After a gratifying and challenging day exploring possibilities and limitations in strategic partnerships and affordable housing we hit the town for Cuban. Two mojitos later and the conversation veered into the personal - about the strength and validity of love and commitment and personal philosophies about what is feasible to expect over the long term combined with biology and selfishness and the lack of control over all things changing.
One opinion was that no relationship can truly last "forever", that it's an unrealistic expectation and a farce of society. Others held truer to love trumping all, and the notion of beating the system. And above all else rose the notion of having integrity in relationship, and being brave enough to call it quits when quits is due. And how easy it is to wax on about relational ethics over mojitos and cuban.

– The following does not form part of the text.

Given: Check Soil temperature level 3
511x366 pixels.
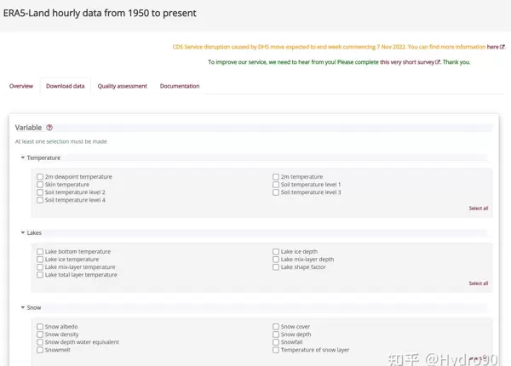Looking at the screenshot, I should point(276,192).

I've generally fallen back on a simple tale, one told by the magnificent Barbara Kingslover in one of her earlier books, either Bean Trees or Pigs in Heaven, I can't quite remember now (blame it on the mojitos) the one w/ that kid Turtle, and the lover, Jax. And how Jax described secrets as taking a raw egg into bed with you, and instead of telling your lover about the egg, you roll and tumble and shield and do everything not to crack the egg, when the really honorable thing is to hand the egg over and let the other decide what to do, whether to scramble or toss or put back in the fridge. But at least you've let them in on the secret, because you respect them enough to know how to handle it from there. And if you don't, eventually, one of you is going to roll over onto it and all you'll have left is a big mess in your bed.
And as is more and more common lately, my thoughts turned to you, and I wondered what your philosophy is on love and it's sustainability, and whether or not we are all just kidding ourselves. And more importantly, how you separate the wheat from the chaff and decide what's worth keeping versus being simply sacrificial or largely afraid.